Parraz is concerned that the university has prioritized PR over prevention. USC has relied on hired security observers to assuage safety concerns before, and fraternities are already required to have security guards on hand during events. Meanwhile, trainings about consent and sexual assault, though not mandatory, are already provided, and “obviously aren’t working”, she says.
Warnings about the risks of attending fraternity parties at USC have long been passed down through students. It became common knowledge never to leave a drink unattended and female party-goers often exercised the buddy-system to ensure they got home safely.
A third of female undergraduates at USC said they had been victims of sexual assault according to a survey done in 2019 by the Association of American Universities. That’s higher than the already astounding national average of one in four female students and 23% of transgender, genderqueer, or non-binary college students who have reportedly been sexually assaulted, according to statistics compiled by Rainn, an anti-sexual violence organization.
But the university has resisted shutting down its fraternities, which are a big part of the school’s social scene. Roughly 4,000 USC students are affiliated with Greek life and the organizations are also considered important for providing opportunities for philanthropy, leadership and postgraduate networking.
“The Greek community serves an important role in many of our students’ sense of belonging,” the Interfraternity Council working group wrote in a statement detailing the plan, adding that “it is clear that social environments within the IFC community require enhanced attention to safety planning and risk prevention”. The IFC, which serves as the governing board of fraternities at the university, did not respond to a request for comment. But in a previously issued statement the group expressed disgust for the “violence that took place in our community” and said it was “deeply apologetic for the trauma caused and impact on victims and the University of Southern California community as a whole”.
The university has placed four IFC fraternities on interim suspension and a fifth is still under investigation, but others will be able to resume social activities next month if they are found to be in compliance with the new rules.
Laura Palumbo, a spokesperson for the non-profit National Sexual Violence Resource Center, says that institutions must be committed to change the culture and not just the policies.
“Often with fraternities there is a focus on risk management and security concerns, and it’s equally important to be thinking about how to positively shape the environment to promote respect and healthy behaviors,” she says. “Longstanding fraternity or campus cultures that normalize and dismiss sexual abuse cannot be changed overnight.”

- [STATED EXERCISE 1] Copy a passage from the USC fraternities article word for word, starting at the words "A third of female" and ending after the words "anti-sexual violence organization.".

- [PROVIDED ENTRIES]
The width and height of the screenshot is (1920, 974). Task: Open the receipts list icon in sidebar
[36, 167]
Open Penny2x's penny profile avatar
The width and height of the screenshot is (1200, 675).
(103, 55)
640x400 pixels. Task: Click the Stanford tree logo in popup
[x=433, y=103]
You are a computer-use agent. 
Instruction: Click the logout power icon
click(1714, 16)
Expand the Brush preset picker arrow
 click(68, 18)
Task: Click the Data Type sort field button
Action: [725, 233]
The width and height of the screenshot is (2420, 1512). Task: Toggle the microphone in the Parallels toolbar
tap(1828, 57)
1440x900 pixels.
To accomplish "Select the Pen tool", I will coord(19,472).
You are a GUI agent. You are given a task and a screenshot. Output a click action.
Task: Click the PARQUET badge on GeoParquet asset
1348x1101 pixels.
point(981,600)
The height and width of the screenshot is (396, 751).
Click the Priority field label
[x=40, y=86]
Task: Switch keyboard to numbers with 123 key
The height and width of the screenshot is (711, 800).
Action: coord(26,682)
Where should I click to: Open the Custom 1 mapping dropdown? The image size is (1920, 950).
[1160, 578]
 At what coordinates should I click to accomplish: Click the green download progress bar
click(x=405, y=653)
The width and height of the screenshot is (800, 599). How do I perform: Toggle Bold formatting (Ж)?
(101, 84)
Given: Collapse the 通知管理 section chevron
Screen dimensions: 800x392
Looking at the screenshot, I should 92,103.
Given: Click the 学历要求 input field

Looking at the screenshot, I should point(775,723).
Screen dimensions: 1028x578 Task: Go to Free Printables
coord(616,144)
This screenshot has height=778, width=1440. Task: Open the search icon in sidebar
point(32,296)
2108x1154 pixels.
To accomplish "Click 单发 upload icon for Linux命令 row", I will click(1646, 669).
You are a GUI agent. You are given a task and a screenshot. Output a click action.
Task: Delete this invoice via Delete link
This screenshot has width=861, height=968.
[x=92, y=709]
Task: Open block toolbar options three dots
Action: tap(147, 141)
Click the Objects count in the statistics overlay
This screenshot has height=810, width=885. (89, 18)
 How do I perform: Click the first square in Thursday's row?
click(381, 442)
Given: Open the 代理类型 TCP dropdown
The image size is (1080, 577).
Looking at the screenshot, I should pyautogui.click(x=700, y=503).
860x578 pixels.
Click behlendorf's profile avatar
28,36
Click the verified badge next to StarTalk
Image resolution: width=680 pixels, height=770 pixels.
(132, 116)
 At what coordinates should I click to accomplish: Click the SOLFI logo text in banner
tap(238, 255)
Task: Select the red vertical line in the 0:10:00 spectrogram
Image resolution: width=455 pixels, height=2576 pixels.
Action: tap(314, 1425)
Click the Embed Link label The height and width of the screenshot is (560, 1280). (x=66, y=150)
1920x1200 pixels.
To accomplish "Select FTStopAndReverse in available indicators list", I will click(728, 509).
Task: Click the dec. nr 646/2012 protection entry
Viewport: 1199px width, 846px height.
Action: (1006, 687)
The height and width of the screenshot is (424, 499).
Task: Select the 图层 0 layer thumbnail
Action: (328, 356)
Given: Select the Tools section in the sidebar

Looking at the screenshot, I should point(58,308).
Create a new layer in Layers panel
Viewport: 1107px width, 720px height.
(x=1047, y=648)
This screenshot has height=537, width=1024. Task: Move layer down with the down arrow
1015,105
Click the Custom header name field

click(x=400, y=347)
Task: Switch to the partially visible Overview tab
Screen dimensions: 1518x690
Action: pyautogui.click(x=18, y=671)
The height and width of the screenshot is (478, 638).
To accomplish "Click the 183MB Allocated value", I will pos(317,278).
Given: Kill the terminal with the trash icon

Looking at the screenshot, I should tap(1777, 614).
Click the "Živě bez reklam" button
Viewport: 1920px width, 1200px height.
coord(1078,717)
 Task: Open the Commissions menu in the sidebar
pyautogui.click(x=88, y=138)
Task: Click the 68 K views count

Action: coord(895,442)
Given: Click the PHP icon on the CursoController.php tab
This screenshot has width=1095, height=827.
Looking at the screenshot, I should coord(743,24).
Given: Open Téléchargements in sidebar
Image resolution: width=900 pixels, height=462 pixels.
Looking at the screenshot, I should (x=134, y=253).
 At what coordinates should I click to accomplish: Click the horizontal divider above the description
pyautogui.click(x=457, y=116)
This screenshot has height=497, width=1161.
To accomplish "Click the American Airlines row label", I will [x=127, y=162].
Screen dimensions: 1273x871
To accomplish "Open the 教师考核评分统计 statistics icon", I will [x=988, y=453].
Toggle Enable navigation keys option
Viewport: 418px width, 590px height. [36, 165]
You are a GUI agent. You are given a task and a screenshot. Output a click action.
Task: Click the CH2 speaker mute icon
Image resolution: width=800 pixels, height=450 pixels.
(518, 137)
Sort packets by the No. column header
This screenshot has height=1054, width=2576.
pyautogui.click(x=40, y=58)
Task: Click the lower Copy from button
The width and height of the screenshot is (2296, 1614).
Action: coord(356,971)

- [STATED EXERCISE 2] In the records, take the lines from the one that has "download progress bar" through the one that has "coord(616,144)". Rewrite them as a numbered list and drop any blank lines.

- [RIGHT ANSWER 1]
A third of female undergraduates at USC said they had been victims of sexual assault according to a survey done in 2019 by the Association of American Universities. That’s higher than the already astounding national average of one in four female students and 23% of transgender, genderqueer, or non-binary college students who have reportedly been sexually assaulted, according to statistics compiled by Rainn, an anti-sexual violence organization.

- [RIGHT ANSWER 2]
1.  At what coordinates should I click to accomplish: Click the green download progress bar
2. click(x=405, y=653)
3. The width and height of the screenshot is (800, 599). How do I perform: Toggle Bold formatting (Ж)?
4. (101, 84)
5. Given: Collapse the 通知管理 section chevron
6. Screen dimensions: 800x392
7. Looking at the screenshot, I should 92,103.
8. Given: Click the 学历要求 input field
9. Looking at the screenshot, I should point(775,723).
10. Screen dimensions: 1028x578 Task: Go to Free Printables
11. coord(616,144)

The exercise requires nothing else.